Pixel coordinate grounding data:
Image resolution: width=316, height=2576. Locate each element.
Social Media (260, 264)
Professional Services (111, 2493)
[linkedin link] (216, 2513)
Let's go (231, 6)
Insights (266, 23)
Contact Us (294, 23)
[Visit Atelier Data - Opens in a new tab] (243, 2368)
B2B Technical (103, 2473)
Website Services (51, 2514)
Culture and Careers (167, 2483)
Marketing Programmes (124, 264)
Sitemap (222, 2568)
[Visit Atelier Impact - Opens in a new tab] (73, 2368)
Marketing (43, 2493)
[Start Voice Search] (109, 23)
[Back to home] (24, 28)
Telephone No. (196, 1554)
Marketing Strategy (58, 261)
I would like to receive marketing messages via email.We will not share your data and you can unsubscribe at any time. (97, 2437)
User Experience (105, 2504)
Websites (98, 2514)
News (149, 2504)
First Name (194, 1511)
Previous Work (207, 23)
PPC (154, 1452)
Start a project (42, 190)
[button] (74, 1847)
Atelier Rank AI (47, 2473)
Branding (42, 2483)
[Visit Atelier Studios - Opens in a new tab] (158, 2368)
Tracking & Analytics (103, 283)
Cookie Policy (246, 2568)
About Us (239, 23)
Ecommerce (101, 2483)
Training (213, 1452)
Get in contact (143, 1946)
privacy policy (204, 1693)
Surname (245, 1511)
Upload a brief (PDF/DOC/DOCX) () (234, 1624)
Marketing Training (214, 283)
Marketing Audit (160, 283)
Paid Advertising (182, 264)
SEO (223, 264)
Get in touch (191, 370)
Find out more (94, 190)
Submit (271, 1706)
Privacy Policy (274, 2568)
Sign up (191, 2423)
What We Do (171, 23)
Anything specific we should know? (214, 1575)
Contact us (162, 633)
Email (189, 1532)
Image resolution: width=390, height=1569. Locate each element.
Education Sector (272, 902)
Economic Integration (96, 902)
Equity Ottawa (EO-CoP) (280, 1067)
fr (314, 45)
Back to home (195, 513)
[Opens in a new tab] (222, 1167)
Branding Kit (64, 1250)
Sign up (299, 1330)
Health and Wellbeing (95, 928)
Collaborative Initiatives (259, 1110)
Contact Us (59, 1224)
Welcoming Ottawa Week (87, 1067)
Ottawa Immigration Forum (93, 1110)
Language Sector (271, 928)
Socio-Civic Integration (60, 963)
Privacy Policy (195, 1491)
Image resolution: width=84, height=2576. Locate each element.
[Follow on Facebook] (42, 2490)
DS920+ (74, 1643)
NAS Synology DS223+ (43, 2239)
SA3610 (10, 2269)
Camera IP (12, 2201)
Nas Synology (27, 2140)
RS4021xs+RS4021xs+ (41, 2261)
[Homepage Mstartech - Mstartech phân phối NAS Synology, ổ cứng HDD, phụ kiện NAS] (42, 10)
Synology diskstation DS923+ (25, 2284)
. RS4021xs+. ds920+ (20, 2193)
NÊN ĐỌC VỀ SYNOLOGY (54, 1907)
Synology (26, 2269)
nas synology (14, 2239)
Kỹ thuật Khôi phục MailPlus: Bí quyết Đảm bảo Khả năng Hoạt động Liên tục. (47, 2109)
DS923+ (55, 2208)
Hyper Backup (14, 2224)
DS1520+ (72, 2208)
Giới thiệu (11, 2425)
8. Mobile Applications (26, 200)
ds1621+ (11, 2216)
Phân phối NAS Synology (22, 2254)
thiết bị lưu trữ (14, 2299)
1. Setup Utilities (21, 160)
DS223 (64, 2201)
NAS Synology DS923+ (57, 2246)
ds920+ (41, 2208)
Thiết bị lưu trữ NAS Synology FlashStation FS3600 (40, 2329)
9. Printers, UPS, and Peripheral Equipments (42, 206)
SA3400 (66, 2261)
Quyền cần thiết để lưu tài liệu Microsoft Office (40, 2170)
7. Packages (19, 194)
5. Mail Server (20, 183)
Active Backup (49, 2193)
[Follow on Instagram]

§ Aim of the task:
Once the line with "SEO (223, 264)" is found in the records above, print exactly that line and every line after it through the line with "Education Sector (272, 902)".

§ Reply to the task:
SEO (223, 264)
Get in touch (191, 370)
Find out more (94, 190)
Submit (271, 1706)
Privacy Policy (274, 2568)
Sign up (191, 2423)
What We Do (171, 23)
Anything specific we should know? (214, 1575)
Contact us (162, 633)
Email (189, 1532)
Image resolution: width=390, height=1569. Locate each element.
Education Sector (272, 902)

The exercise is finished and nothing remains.